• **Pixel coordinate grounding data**
========================================

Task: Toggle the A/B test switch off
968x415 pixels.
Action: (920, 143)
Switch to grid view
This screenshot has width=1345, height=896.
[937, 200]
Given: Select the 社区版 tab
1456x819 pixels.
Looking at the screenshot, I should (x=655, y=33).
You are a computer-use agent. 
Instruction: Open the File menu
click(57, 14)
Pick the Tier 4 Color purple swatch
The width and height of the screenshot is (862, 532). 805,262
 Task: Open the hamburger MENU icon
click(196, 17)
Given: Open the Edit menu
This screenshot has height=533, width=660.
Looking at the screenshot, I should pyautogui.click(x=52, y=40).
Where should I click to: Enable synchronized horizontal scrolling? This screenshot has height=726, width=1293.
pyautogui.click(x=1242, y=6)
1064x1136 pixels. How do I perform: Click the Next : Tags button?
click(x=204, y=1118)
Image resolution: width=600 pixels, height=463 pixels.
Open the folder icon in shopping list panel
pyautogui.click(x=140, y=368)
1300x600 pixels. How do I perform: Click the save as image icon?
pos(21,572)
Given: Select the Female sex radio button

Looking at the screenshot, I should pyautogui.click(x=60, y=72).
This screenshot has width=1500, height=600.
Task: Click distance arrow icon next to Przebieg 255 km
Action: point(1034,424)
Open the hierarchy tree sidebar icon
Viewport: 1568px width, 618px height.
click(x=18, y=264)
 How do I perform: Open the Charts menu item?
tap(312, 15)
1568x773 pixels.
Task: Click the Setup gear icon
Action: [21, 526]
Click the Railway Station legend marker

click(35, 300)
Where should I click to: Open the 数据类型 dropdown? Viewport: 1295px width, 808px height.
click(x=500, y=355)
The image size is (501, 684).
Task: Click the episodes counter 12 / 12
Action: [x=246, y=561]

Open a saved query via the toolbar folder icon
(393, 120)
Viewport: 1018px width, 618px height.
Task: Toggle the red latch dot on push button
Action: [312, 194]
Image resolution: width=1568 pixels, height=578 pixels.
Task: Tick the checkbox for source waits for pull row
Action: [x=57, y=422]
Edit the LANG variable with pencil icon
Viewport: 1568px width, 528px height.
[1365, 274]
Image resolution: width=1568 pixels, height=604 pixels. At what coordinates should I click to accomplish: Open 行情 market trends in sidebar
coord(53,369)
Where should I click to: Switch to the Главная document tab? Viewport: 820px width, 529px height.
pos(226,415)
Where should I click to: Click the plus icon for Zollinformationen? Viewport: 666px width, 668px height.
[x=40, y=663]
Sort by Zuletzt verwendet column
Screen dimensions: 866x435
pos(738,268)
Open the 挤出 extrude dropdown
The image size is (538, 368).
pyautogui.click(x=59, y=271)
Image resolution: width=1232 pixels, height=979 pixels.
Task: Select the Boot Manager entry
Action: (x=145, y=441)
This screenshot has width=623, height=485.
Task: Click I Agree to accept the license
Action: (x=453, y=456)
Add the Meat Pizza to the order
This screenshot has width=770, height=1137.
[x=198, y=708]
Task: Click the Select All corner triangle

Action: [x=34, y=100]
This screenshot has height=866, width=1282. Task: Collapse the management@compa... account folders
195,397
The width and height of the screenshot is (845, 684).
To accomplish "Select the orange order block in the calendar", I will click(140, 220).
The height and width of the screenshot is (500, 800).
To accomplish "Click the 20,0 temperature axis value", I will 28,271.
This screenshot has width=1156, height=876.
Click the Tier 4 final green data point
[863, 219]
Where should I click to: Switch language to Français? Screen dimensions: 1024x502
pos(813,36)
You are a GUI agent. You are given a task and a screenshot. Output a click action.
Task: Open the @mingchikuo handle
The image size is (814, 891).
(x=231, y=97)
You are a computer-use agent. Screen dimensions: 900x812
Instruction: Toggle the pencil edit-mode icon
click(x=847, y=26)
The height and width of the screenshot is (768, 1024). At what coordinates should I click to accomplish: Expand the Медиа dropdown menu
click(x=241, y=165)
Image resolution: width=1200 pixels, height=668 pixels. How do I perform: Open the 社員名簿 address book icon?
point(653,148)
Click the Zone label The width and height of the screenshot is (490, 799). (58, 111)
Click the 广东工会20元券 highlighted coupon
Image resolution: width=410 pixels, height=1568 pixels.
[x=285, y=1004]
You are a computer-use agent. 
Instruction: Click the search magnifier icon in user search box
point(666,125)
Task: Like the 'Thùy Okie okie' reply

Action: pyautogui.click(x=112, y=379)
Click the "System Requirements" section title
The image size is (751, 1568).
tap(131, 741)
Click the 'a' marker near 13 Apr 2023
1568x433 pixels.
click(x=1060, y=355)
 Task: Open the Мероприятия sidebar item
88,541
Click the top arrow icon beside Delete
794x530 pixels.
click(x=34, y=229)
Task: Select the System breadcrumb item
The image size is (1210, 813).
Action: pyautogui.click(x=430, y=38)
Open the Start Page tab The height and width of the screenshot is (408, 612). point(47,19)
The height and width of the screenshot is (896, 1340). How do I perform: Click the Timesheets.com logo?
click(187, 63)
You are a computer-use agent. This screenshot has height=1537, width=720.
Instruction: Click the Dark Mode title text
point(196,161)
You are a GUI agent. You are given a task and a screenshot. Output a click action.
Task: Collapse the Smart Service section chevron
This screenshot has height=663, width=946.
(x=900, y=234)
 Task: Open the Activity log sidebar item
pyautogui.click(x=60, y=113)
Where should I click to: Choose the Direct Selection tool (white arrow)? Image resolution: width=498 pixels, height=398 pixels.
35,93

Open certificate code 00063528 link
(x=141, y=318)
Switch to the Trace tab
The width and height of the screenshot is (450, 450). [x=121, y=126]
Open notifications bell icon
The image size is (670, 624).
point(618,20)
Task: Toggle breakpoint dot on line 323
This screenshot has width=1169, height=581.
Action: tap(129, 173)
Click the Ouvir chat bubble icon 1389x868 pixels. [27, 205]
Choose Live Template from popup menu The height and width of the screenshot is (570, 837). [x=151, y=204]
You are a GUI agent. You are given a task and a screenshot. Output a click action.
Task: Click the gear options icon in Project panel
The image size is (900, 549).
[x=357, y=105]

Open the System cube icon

========================================

Find the lines in the data that include "order", then copy each of them.

Add the Meat Pizza to the order
To accomplish "Select the orange order block in the calendar", I will click(140, 220).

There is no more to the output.